What is being asked: Return every record below exactly as given, images excluded.

Stored data entries:
=== Section Start ===
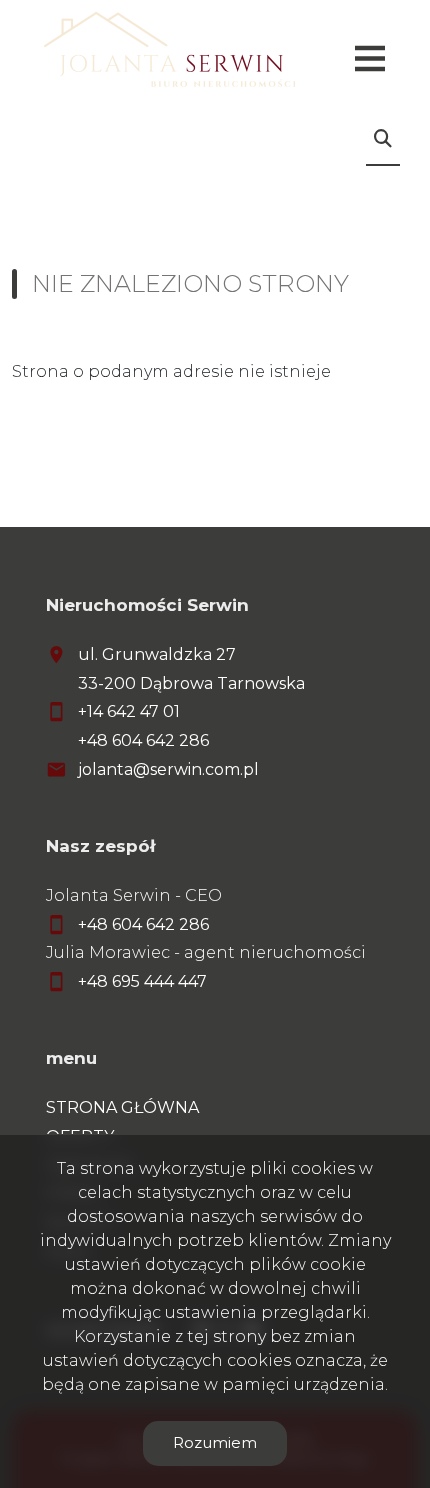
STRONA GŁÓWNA (122, 1107)
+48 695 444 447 (142, 981)
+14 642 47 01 (129, 711)
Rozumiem (215, 1442)
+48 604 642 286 (143, 740)
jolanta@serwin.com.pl (168, 769)
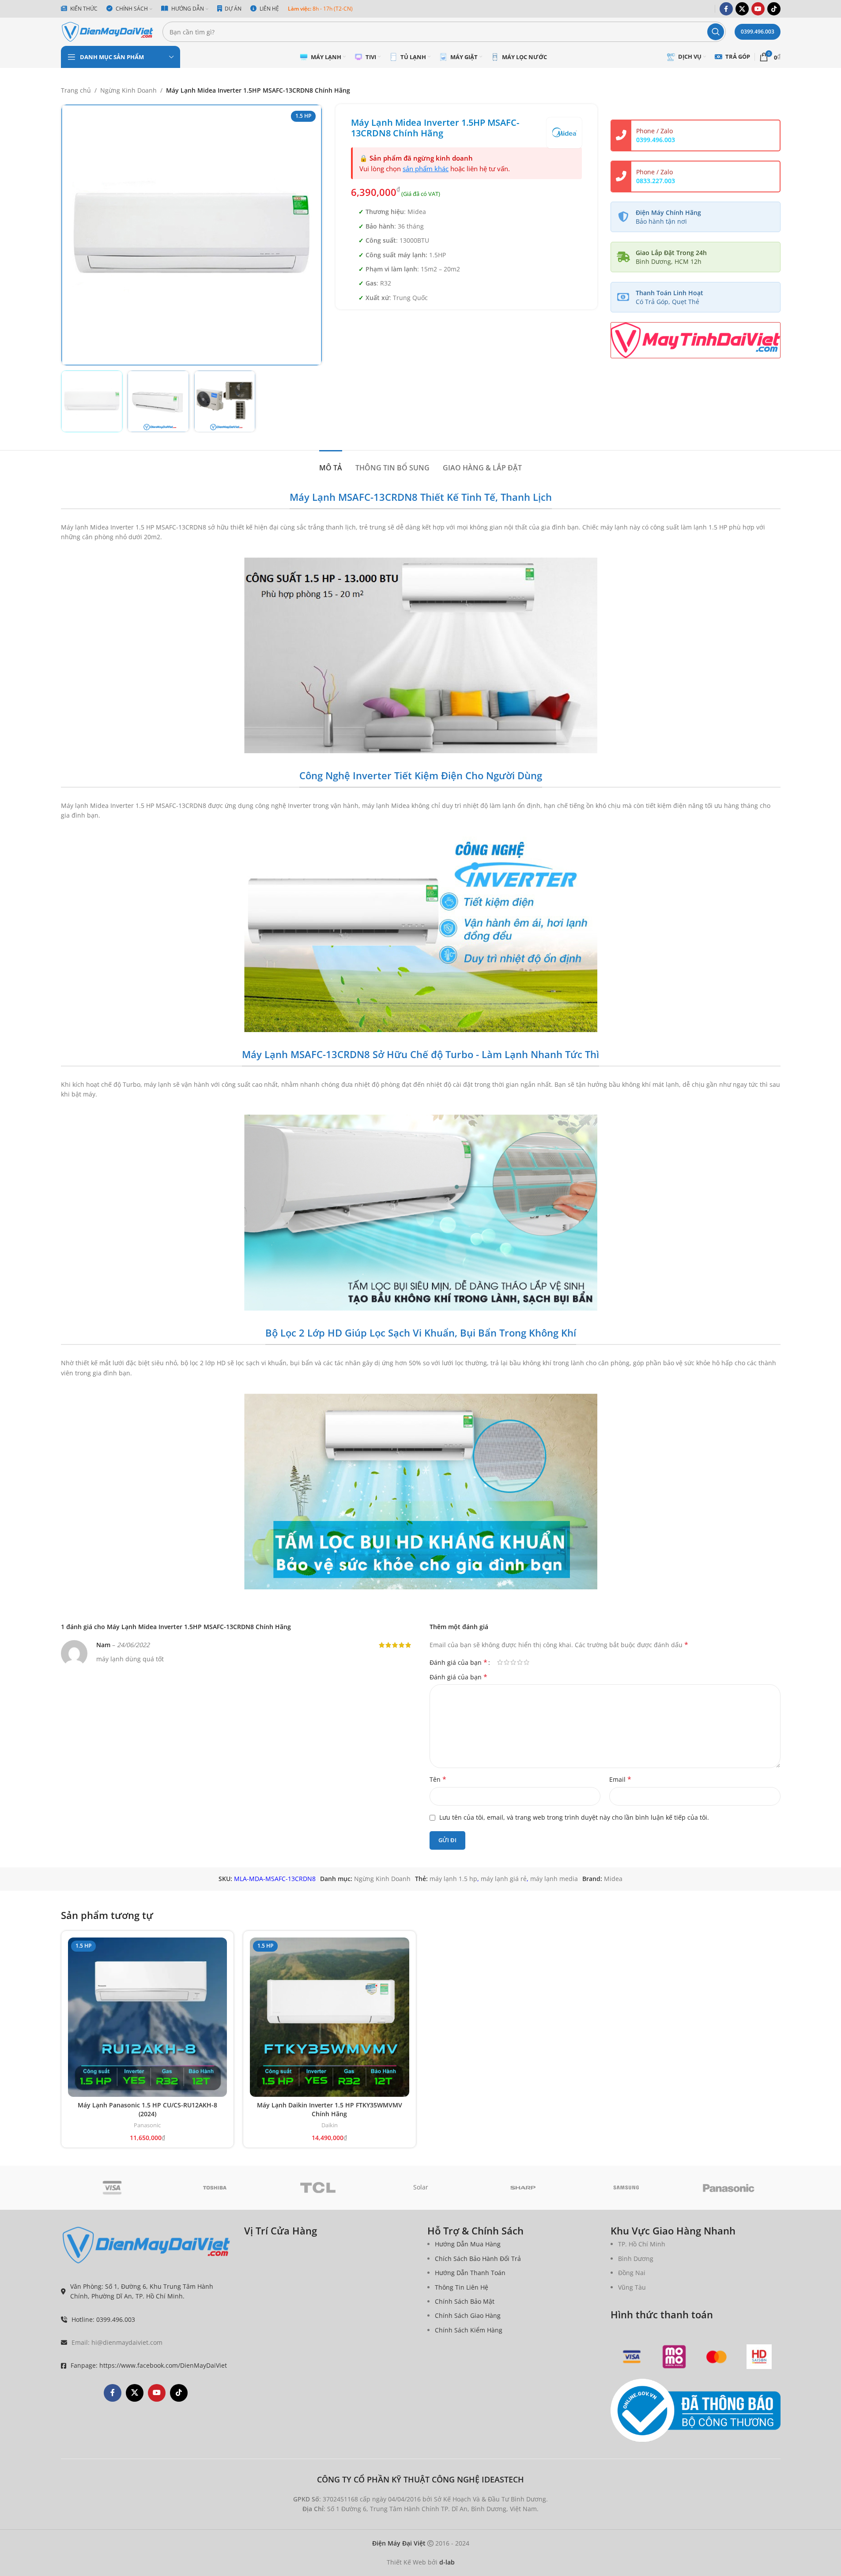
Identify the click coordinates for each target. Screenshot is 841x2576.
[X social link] (742, 8)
=== Section End ===
Finished task:
STRONA GŁÓWNA (122, 1107)
+48 695 444 447 (142, 981)
+14 642 47 01 (129, 711)
Rozumiem (215, 1442)
+48 604 642 286 (143, 740)
jolanta@serwin.com.pl (168, 769)
Identify the click coordinates for each target. Screenshot is 841x2576.
[X social link] (742, 8)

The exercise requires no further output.